## TASK REQUIREMENTS
Copy out every record below, word for word.

(Beginning of EXTRACTED RECORDS)

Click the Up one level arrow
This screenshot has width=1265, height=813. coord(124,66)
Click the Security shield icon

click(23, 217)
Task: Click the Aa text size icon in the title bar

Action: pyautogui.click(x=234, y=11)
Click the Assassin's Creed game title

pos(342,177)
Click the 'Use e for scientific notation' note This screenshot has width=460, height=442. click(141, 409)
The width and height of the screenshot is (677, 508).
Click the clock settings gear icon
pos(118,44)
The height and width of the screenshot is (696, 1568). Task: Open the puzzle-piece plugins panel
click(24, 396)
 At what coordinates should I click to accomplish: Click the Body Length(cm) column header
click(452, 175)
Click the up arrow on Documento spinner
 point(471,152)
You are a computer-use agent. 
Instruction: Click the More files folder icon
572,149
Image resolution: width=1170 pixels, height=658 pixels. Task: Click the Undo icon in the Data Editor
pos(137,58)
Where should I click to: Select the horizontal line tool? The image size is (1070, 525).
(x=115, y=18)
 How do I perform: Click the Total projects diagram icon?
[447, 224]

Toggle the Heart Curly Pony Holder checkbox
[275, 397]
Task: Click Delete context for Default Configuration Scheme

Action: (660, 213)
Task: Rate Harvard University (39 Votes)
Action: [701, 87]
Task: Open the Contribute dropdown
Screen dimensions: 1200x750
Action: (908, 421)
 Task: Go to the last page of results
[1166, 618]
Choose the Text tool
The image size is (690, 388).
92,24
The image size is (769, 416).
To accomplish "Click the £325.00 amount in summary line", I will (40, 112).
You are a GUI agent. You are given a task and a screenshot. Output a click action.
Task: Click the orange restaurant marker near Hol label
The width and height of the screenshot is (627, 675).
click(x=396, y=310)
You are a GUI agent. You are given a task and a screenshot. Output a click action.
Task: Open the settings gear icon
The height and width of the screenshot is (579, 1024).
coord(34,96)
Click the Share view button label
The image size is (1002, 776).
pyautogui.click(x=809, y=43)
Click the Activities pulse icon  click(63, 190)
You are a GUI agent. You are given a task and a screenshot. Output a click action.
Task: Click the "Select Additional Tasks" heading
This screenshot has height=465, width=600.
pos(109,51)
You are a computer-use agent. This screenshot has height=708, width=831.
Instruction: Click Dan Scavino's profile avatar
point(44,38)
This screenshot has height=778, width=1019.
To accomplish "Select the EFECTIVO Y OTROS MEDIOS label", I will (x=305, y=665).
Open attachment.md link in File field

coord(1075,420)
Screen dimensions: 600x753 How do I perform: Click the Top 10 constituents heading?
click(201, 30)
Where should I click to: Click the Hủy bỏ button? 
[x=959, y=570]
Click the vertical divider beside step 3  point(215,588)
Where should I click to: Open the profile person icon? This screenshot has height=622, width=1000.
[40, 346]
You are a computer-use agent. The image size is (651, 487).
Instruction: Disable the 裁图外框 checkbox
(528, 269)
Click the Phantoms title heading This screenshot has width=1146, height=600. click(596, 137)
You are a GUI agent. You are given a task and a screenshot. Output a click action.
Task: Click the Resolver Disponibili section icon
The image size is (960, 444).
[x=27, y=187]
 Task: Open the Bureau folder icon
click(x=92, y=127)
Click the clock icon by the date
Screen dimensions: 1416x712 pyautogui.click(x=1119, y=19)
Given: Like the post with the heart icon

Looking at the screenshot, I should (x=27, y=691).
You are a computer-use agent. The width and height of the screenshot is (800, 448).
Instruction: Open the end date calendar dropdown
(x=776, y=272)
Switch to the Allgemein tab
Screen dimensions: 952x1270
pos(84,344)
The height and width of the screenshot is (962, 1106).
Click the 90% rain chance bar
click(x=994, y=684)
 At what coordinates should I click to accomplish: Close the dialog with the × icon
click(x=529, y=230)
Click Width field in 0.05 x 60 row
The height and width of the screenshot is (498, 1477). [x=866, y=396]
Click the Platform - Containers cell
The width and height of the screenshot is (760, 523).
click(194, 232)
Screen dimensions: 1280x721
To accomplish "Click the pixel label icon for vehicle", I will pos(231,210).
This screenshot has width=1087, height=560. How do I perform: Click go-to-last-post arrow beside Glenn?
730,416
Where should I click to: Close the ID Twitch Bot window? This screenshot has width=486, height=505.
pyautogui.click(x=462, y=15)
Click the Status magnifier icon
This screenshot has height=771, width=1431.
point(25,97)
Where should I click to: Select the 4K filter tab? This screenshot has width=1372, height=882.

(End of EXTRACTED RECORDS)

## RESULT FOR THIS EXERCISE
Click the Up one level arrow
This screenshot has width=1265, height=813. coord(124,66)
Click the Security shield icon

click(23, 217)
Task: Click the Aa text size icon in the title bar

Action: pyautogui.click(x=234, y=11)
Click the Assassin's Creed game title

pos(342,177)
Click the 'Use e for scientific notation' note This screenshot has width=460, height=442. click(141, 409)
The width and height of the screenshot is (677, 508).
Click the clock settings gear icon
pos(118,44)
The height and width of the screenshot is (696, 1568). Task: Open the puzzle-piece plugins panel
click(24, 396)
 At what coordinates should I click to accomplish: Click the Body Length(cm) column header
click(452, 175)
Click the up arrow on Documento spinner
 point(471,152)
You are a computer-use agent. 
Instruction: Click the More files folder icon
572,149
Image resolution: width=1170 pixels, height=658 pixels. Task: Click the Undo icon in the Data Editor
pos(137,58)
Where should I click to: Select the horizontal line tool? The image size is (1070, 525).
(x=115, y=18)
 How do I perform: Click the Total projects diagram icon?
[447, 224]

Toggle the Heart Curly Pony Holder checkbox
[275, 397]
Task: Click Delete context for Default Configuration Scheme

Action: (660, 213)
Task: Rate Harvard University (39 Votes)
Action: [701, 87]
Task: Open the Contribute dropdown
Screen dimensions: 1200x750
Action: (908, 421)
 Task: Go to the last page of results
[1166, 618]
Choose the Text tool
The image size is (690, 388).
92,24
The image size is (769, 416).
To accomplish "Click the £325.00 amount in summary line", I will (40, 112).
You are a GUI agent. You are given a task and a screenshot. Output a click action.
Task: Click the orange restaurant marker near Hol label
The width and height of the screenshot is (627, 675).
click(x=396, y=310)
You are a GUI agent. You are given a task and a screenshot. Output a click action.
Task: Open the settings gear icon
The height and width of the screenshot is (579, 1024).
coord(34,96)
Click the Share view button label
The image size is (1002, 776).
pyautogui.click(x=809, y=43)
Click the Activities pulse icon  click(63, 190)
You are a GUI agent. You are given a task and a screenshot. Output a click action.
Task: Click the "Select Additional Tasks" heading
This screenshot has height=465, width=600.
pos(109,51)
You are a computer-use agent. This screenshot has height=708, width=831.
Instruction: Click Dan Scavino's profile avatar
point(44,38)
This screenshot has height=778, width=1019.
To accomplish "Select the EFECTIVO Y OTROS MEDIOS label", I will (x=305, y=665).
Open attachment.md link in File field

coord(1075,420)
Screen dimensions: 600x753 How do I perform: Click the Top 10 constituents heading?
click(201, 30)
Where should I click to: Click the Hủy bỏ button? 
[x=959, y=570]
Click the vertical divider beside step 3  point(215,588)
Where should I click to: Open the profile person icon? This screenshot has height=622, width=1000.
[40, 346]
You are a computer-use agent. The image size is (651, 487).
Instruction: Disable the 裁图外框 checkbox
(528, 269)
Click the Phantoms title heading This screenshot has width=1146, height=600. click(596, 137)
You are a GUI agent. You are given a task and a screenshot. Output a click action.
Task: Click the Resolver Disponibili section icon
The image size is (960, 444).
[x=27, y=187]
 Task: Open the Bureau folder icon
click(x=92, y=127)
Click the clock icon by the date
Screen dimensions: 1416x712 pyautogui.click(x=1119, y=19)
Given: Like the post with the heart icon

Looking at the screenshot, I should (x=27, y=691).
You are a computer-use agent. The width and height of the screenshot is (800, 448).
Instruction: Open the end date calendar dropdown
(x=776, y=272)
Switch to the Allgemein tab
Screen dimensions: 952x1270
pos(84,344)
The height and width of the screenshot is (962, 1106).
Click the 90% rain chance bar
click(x=994, y=684)
 At what coordinates should I click to accomplish: Close the dialog with the × icon
click(x=529, y=230)
Click Width field in 0.05 x 60 row
The height and width of the screenshot is (498, 1477). [x=866, y=396]
Click the Platform - Containers cell
The width and height of the screenshot is (760, 523).
click(194, 232)
Screen dimensions: 1280x721
To accomplish "Click the pixel label icon for vehicle", I will pos(231,210).
This screenshot has width=1087, height=560. How do I perform: Click go-to-last-post arrow beside Glenn?
730,416
Where should I click to: Close the ID Twitch Bot window? This screenshot has width=486, height=505.
pyautogui.click(x=462, y=15)
Click the Status magnifier icon
This screenshot has height=771, width=1431.
point(25,97)
Where should I click to: Select the 4K filter tab? This screenshot has width=1372, height=882.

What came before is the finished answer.